### Exercise prompt:
Only the number should be given: how many lines below contain "section".

### Material for this task ###

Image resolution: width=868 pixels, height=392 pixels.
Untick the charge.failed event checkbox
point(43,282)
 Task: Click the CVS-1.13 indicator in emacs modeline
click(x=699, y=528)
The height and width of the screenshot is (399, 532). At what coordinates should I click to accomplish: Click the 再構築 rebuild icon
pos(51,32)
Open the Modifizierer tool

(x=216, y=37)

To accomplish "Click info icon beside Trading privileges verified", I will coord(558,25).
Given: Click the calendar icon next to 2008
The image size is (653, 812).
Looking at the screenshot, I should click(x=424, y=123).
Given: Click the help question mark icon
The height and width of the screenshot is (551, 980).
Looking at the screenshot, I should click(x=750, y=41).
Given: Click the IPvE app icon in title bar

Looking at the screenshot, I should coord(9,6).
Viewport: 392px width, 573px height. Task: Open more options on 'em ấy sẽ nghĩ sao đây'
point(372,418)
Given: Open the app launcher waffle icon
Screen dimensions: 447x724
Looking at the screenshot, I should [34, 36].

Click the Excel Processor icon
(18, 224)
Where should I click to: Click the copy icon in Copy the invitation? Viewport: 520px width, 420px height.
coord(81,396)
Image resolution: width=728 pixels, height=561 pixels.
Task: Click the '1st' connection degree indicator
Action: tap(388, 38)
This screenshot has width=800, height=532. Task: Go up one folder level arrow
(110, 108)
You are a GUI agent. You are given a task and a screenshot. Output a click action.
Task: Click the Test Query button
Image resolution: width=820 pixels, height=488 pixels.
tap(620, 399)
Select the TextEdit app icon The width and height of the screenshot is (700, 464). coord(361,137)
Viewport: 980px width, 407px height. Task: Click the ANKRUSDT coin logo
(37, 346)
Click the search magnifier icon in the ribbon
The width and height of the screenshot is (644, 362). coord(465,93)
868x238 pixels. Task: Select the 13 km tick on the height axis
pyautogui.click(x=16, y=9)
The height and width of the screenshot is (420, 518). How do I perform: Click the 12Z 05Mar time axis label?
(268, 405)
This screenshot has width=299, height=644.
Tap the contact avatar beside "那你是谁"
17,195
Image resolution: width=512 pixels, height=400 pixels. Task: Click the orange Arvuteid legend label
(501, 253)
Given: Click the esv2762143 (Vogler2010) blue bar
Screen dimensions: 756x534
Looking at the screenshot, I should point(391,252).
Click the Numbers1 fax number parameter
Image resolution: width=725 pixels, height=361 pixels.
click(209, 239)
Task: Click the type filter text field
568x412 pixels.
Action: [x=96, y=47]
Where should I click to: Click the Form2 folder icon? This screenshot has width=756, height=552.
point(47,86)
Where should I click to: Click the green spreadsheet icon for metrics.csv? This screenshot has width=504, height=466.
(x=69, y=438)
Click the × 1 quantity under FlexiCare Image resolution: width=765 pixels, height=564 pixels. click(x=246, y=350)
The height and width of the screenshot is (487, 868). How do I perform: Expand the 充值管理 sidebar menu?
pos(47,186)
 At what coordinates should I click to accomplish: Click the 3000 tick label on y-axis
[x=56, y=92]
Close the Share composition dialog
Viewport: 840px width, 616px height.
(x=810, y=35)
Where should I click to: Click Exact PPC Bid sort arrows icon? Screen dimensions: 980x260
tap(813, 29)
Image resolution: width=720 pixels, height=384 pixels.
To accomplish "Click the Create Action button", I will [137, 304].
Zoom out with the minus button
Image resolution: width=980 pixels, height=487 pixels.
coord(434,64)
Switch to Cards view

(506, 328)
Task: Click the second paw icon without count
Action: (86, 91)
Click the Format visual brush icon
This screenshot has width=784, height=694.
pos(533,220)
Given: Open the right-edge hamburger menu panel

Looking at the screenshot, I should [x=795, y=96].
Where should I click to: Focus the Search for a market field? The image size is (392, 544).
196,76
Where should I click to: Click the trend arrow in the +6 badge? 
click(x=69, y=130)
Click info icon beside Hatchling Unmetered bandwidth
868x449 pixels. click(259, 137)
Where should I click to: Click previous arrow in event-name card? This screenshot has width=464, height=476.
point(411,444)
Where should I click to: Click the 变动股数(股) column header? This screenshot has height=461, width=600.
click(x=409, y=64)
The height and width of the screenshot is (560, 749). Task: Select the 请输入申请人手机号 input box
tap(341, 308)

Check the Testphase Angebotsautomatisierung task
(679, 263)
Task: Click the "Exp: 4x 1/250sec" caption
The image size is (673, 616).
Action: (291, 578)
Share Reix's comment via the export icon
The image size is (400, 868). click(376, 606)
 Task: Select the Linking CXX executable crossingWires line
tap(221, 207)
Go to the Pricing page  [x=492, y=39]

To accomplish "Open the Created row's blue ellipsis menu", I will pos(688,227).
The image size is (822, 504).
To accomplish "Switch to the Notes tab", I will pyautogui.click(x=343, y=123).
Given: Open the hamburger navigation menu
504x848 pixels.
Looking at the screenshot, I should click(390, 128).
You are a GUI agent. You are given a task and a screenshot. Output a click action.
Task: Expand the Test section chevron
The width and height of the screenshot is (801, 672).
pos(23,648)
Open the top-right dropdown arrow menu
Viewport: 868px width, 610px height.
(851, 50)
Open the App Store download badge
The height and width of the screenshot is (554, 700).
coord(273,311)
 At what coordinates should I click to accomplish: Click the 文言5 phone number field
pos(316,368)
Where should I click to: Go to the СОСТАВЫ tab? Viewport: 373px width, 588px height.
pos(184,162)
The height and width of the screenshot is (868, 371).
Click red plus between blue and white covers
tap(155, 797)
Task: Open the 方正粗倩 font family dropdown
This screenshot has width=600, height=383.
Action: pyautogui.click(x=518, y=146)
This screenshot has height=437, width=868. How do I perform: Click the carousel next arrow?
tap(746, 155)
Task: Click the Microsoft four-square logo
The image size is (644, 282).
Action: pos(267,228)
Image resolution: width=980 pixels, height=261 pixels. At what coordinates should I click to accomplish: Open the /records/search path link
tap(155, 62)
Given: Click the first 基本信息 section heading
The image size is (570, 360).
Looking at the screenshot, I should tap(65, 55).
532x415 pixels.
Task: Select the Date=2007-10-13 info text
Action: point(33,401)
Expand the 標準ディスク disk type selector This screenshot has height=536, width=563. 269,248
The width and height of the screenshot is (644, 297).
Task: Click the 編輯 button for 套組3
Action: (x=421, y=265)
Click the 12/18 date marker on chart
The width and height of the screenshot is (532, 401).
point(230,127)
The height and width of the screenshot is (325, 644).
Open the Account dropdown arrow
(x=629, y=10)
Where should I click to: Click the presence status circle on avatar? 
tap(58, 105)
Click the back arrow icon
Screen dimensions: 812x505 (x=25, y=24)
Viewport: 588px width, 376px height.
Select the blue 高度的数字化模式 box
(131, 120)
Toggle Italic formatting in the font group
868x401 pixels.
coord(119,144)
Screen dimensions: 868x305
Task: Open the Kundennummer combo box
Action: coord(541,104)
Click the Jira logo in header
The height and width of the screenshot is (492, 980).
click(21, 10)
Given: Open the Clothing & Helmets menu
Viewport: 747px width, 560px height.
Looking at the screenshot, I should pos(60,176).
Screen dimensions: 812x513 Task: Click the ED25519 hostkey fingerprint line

###

### Task result:
2